• _Exercise instructions_
Could you print exactly the lines of the listing below, starting at the line that has "Image resolution: width=1389" and ending at the line that has "Click fit-mode arrows icon in time.Sleep row", and only those lines?

• _Task input_
○ ○ ○
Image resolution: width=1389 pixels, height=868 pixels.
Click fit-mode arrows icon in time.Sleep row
○ ○ ○
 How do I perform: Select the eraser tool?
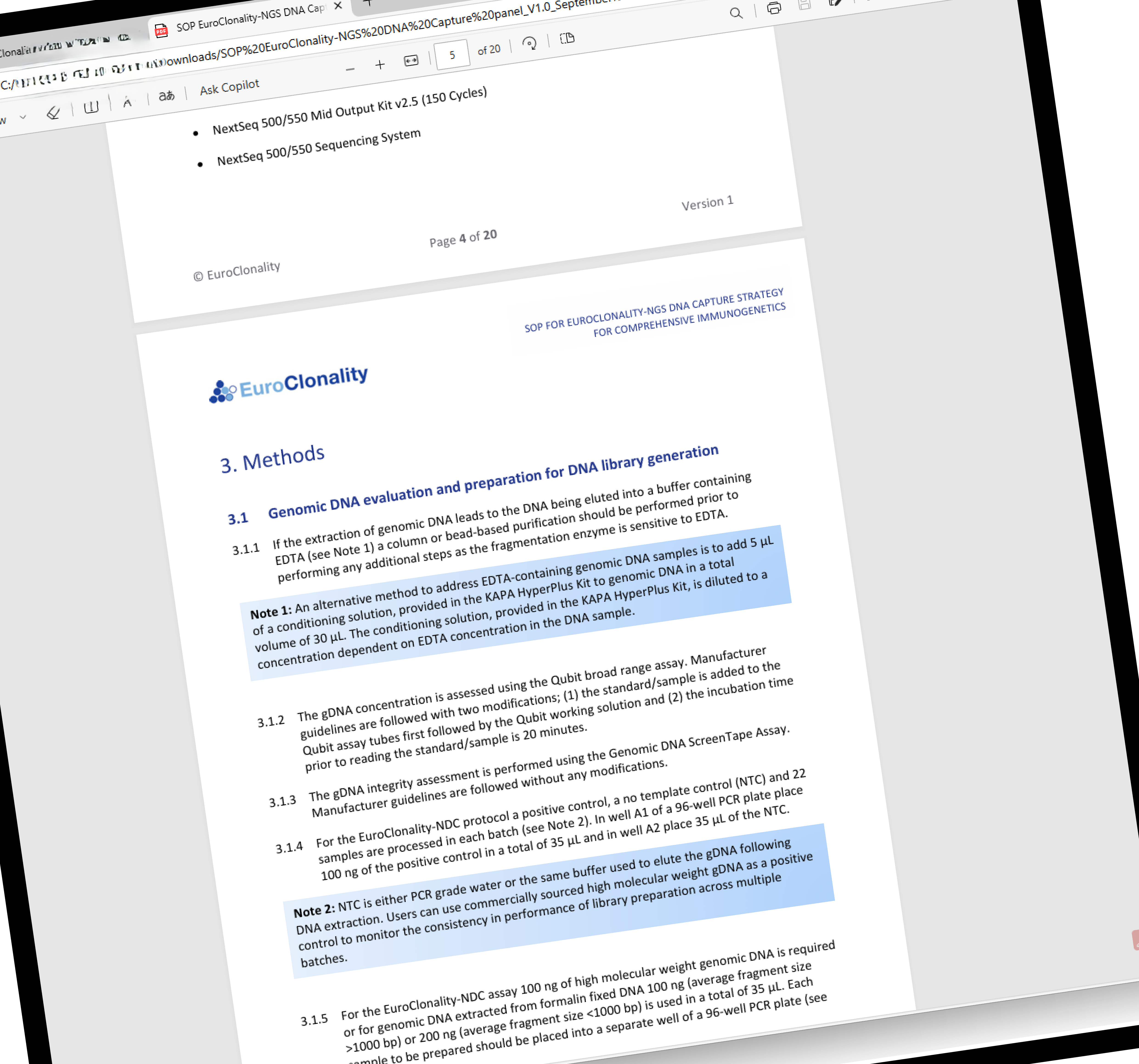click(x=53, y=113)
○ ○ ○
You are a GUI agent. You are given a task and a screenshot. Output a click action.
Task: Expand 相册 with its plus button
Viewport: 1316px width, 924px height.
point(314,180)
○ ○ ○
• _Task answer_
Image resolution: width=1389 pixels, height=868 pixels.
Click fit-mode arrows icon in time.Sleep row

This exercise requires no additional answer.